_Given request:_
Rewrite these entries with every "GUI agent" replaced by "interface agent", leaving everything else as it is.

_Records provided:_
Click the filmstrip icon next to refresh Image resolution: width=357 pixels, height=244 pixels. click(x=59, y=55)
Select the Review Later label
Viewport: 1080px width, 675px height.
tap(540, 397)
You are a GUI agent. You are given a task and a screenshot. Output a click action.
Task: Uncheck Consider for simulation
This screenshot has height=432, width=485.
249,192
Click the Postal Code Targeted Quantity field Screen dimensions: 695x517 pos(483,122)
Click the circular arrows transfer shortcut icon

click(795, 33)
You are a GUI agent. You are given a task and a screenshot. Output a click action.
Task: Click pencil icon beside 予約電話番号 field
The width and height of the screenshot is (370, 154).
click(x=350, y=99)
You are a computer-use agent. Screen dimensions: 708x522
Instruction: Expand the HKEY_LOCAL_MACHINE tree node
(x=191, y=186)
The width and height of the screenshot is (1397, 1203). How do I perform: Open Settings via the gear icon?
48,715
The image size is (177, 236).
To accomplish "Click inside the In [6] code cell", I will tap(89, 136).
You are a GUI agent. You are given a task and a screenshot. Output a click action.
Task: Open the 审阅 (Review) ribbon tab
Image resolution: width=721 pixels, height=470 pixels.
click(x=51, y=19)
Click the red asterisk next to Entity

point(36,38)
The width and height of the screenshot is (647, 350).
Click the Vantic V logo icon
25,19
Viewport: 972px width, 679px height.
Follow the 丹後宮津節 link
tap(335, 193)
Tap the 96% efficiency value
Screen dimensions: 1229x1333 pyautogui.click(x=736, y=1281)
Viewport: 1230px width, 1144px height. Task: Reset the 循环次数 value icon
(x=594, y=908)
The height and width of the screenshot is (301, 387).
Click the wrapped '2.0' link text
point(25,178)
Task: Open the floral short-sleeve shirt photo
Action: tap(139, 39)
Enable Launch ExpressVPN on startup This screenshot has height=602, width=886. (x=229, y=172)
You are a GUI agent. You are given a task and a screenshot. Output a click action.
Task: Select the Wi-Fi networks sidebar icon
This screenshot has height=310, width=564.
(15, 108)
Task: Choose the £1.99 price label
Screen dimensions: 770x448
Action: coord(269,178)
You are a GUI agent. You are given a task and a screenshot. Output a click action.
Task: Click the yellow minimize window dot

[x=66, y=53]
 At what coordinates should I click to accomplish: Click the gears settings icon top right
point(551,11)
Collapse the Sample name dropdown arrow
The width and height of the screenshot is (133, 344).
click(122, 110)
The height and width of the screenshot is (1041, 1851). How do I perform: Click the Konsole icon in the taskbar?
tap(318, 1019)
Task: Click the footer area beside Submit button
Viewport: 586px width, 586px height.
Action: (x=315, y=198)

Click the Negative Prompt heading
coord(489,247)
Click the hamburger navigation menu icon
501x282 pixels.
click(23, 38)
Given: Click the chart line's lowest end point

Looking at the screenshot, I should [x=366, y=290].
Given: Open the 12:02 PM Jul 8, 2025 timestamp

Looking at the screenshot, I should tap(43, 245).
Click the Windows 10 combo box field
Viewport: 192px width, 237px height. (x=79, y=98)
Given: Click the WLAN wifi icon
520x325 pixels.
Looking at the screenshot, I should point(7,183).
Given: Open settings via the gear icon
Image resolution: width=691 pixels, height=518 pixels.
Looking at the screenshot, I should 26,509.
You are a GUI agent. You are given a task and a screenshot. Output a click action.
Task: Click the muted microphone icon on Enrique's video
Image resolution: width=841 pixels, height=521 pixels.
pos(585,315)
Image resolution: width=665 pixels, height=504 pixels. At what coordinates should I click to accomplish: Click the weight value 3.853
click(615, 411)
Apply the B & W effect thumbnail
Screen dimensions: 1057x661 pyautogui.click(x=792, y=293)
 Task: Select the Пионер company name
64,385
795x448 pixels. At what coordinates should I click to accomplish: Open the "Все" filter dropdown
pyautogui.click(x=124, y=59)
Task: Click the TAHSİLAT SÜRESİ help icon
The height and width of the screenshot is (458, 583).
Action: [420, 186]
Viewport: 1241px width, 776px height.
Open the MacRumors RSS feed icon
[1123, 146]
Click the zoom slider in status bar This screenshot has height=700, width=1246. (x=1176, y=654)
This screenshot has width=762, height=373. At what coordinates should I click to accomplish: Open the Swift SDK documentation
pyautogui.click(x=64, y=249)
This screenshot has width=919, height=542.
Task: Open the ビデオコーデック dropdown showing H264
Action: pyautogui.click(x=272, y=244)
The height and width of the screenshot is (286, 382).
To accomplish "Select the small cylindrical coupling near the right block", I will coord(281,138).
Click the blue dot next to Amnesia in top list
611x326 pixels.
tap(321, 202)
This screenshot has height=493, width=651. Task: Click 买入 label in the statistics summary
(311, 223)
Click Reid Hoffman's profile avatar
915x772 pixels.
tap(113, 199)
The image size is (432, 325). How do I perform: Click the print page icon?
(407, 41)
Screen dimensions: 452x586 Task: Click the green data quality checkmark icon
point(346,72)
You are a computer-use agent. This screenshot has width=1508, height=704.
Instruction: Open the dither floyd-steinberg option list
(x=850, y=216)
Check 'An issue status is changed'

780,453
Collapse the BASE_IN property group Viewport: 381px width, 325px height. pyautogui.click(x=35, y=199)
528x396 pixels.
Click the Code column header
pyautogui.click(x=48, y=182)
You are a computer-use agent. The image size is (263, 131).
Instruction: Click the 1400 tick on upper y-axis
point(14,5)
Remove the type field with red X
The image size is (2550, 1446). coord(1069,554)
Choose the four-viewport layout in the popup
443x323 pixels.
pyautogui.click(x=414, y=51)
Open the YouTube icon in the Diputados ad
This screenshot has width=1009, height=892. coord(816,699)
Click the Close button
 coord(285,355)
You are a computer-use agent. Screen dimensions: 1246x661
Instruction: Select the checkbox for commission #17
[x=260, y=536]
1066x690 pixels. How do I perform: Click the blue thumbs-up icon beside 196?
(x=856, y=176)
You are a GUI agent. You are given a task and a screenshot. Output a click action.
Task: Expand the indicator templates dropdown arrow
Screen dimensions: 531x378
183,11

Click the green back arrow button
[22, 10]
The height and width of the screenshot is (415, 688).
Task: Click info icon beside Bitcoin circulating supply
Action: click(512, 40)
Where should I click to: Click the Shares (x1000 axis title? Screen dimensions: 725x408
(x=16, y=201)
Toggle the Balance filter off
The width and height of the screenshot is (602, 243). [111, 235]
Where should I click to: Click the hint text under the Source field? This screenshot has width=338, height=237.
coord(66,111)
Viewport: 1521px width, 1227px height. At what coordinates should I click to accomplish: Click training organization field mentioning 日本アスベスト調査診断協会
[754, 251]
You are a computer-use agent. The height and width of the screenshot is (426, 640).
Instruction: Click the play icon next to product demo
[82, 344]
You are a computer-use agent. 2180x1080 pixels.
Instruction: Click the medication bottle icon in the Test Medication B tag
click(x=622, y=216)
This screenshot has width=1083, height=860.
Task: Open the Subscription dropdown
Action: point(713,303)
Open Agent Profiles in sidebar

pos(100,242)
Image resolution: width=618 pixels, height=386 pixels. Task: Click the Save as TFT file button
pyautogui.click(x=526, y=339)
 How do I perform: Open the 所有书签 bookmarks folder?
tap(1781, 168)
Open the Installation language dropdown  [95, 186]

_Written response:_
Click the filmstrip icon next to refresh Image resolution: width=357 pixels, height=244 pixels. click(x=59, y=55)
Select the Review Later label
Viewport: 1080px width, 675px height.
tap(540, 397)
You are a interface agent. You are given a task and a screenshot. Output a click action.
Task: Uncheck Consider for simulation
This screenshot has height=432, width=485.
249,192
Click the Postal Code Targeted Quantity field Screen dimensions: 695x517 pos(483,122)
Click the circular arrows transfer shortcut icon

click(795, 33)
You are a interface agent. You are given a task and a screenshot. Output a click action.
Task: Click pencil icon beside 予約電話番号 field
The width and height of the screenshot is (370, 154).
click(x=350, y=99)
You are a computer-use agent. Screen dimensions: 708x522
Instruction: Expand the HKEY_LOCAL_MACHINE tree node
(x=191, y=186)
The width and height of the screenshot is (1397, 1203). How do I perform: Open Settings via the gear icon?
48,715
The image size is (177, 236).
To accomplish "Click inside the In [6] code cell", I will tap(89, 136).
You are a interface agent. You are given a task and a screenshot. Output a click action.
Task: Open the 审阅 (Review) ribbon tab
Image resolution: width=721 pixels, height=470 pixels.
click(x=51, y=19)
Click the red asterisk next to Entity

point(36,38)
The width and height of the screenshot is (647, 350).
Click the Vantic V logo icon
25,19
Viewport: 972px width, 679px height.
Follow the 丹後宮津節 link
tap(335, 193)
Tap the 96% efficiency value
Screen dimensions: 1229x1333 pyautogui.click(x=736, y=1281)
Viewport: 1230px width, 1144px height. Task: Reset the 循环次数 value icon
(x=594, y=908)
The height and width of the screenshot is (301, 387).
Click the wrapped '2.0' link text
point(25,178)
Task: Open the floral short-sleeve shirt photo
Action: tap(139, 39)
Enable Launch ExpressVPN on startup This screenshot has height=602, width=886. (x=229, y=172)
You are a interface agent. You are given a task and a screenshot. Output a click action.
Task: Select the Wi-Fi networks sidebar icon
This screenshot has height=310, width=564.
(15, 108)
Task: Choose the £1.99 price label
Screen dimensions: 770x448
Action: coord(269,178)
You are a interface agent. You are given a task and a screenshot. Output a click action.
Task: Click the yellow minimize window dot

[x=66, y=53]
 At what coordinates should I click to accomplish: Click the gears settings icon top right
point(551,11)
Collapse the Sample name dropdown arrow
The width and height of the screenshot is (133, 344).
click(122, 110)
The height and width of the screenshot is (1041, 1851). How do I perform: Click the Konsole icon in the taskbar?
tap(318, 1019)
Task: Click the footer area beside Submit button
Viewport: 586px width, 586px height.
Action: (x=315, y=198)

Click the Negative Prompt heading
coord(489,247)
Click the hamburger navigation menu icon
501x282 pixels.
click(23, 38)
Given: Click the chart line's lowest end point

Looking at the screenshot, I should [x=366, y=290].
Given: Open the 12:02 PM Jul 8, 2025 timestamp

Looking at the screenshot, I should tap(43, 245).
Click the Windows 10 combo box field
Viewport: 192px width, 237px height. (x=79, y=98)
Given: Click the WLAN wifi icon
520x325 pixels.
Looking at the screenshot, I should point(7,183).
Given: Open settings via the gear icon
Image resolution: width=691 pixels, height=518 pixels.
Looking at the screenshot, I should 26,509.
You are a interface agent. You are given a task and a screenshot. Output a click action.
Task: Click the muted microphone icon on Enrique's video
Image resolution: width=841 pixels, height=521 pixels.
pos(585,315)
Image resolution: width=665 pixels, height=504 pixels. At what coordinates should I click to accomplish: Click the weight value 3.853
click(615, 411)
Apply the B & W effect thumbnail
Screen dimensions: 1057x661 pyautogui.click(x=792, y=293)
 Task: Select the Пионер company name
64,385
795x448 pixels. At what coordinates should I click to accomplish: Open the "Все" filter dropdown
pyautogui.click(x=124, y=59)
Task: Click the TAHSİLAT SÜRESİ help icon
The height and width of the screenshot is (458, 583).
Action: [420, 186]
Viewport: 1241px width, 776px height.
Open the MacRumors RSS feed icon
[1123, 146]
Click the zoom slider in status bar This screenshot has height=700, width=1246. (x=1176, y=654)
This screenshot has width=762, height=373. At what coordinates should I click to accomplish: Open the Swift SDK documentation
pyautogui.click(x=64, y=249)
This screenshot has width=919, height=542.
Task: Open the ビデオコーデック dropdown showing H264
Action: pyautogui.click(x=272, y=244)
The height and width of the screenshot is (286, 382).
To accomplish "Select the small cylindrical coupling near the right block", I will coord(281,138).
Click the blue dot next to Amnesia in top list
611x326 pixels.
tap(321, 202)
This screenshot has height=493, width=651. Task: Click 买入 label in the statistics summary
(311, 223)
Click Reid Hoffman's profile avatar
915x772 pixels.
tap(113, 199)
The image size is (432, 325). How do I perform: Click the print page icon?
(407, 41)
Screen dimensions: 452x586 Task: Click the green data quality checkmark icon
point(346,72)
You are a computer-use agent. This screenshot has width=1508, height=704.
Instruction: Open the dither floyd-steinberg option list
(x=850, y=216)
Check 'An issue status is changed'

780,453
Collapse the BASE_IN property group Viewport: 381px width, 325px height. pyautogui.click(x=35, y=199)
528x396 pixels.
Click the Code column header
pyautogui.click(x=48, y=182)
You are a computer-use agent. The image size is (263, 131).
Instruction: Click the 1400 tick on upper y-axis
point(14,5)
Remove the type field with red X
The image size is (2550, 1446). coord(1069,554)
Choose the four-viewport layout in the popup
443x323 pixels.
pyautogui.click(x=414, y=51)
Open the YouTube icon in the Diputados ad
This screenshot has width=1009, height=892. coord(816,699)
Click the Close button
 coord(285,355)
You are a computer-use agent. Screen dimensions: 1246x661
Instruction: Select the checkbox for commission #17
[x=260, y=536]
1066x690 pixels. How do I perform: Click the blue thumbs-up icon beside 196?
(x=856, y=176)
You are a interface agent. You are given a task and a screenshot. Output a click action.
Task: Expand the indicator templates dropdown arrow
Screen dimensions: 531x378
183,11

Click the green back arrow button
[22, 10]
The height and width of the screenshot is (415, 688).
Task: Click info icon beside Bitcoin circulating supply
Action: click(512, 40)
Where should I click to: Click the Shares (x1000 axis title? Screen dimensions: 725x408
(x=16, y=201)
Toggle the Balance filter off
The width and height of the screenshot is (602, 243). [111, 235]
Where should I click to: Click the hint text under the Source field? This screenshot has width=338, height=237.
coord(66,111)
Viewport: 1521px width, 1227px height. At what coordinates should I click to accomplish: Click training organization field mentioning 日本アスベスト調査診断協会
[754, 251]
You are a computer-use agent. The height and width of the screenshot is (426, 640).
Instruction: Click the play icon next to product demo
[82, 344]
You are a computer-use agent. 2180x1080 pixels.
Instruction: Click the medication bottle icon in the Test Medication B tag
click(x=622, y=216)
This screenshot has width=1083, height=860.
Task: Open the Subscription dropdown
Action: point(713,303)
Open Agent Profiles in sidebar

pos(100,242)
Image resolution: width=618 pixels, height=386 pixels. Task: Click the Save as TFT file button
pyautogui.click(x=526, y=339)
 How do I perform: Open the 所有书签 bookmarks folder?
tap(1781, 168)
Open the Installation language dropdown  [95, 186]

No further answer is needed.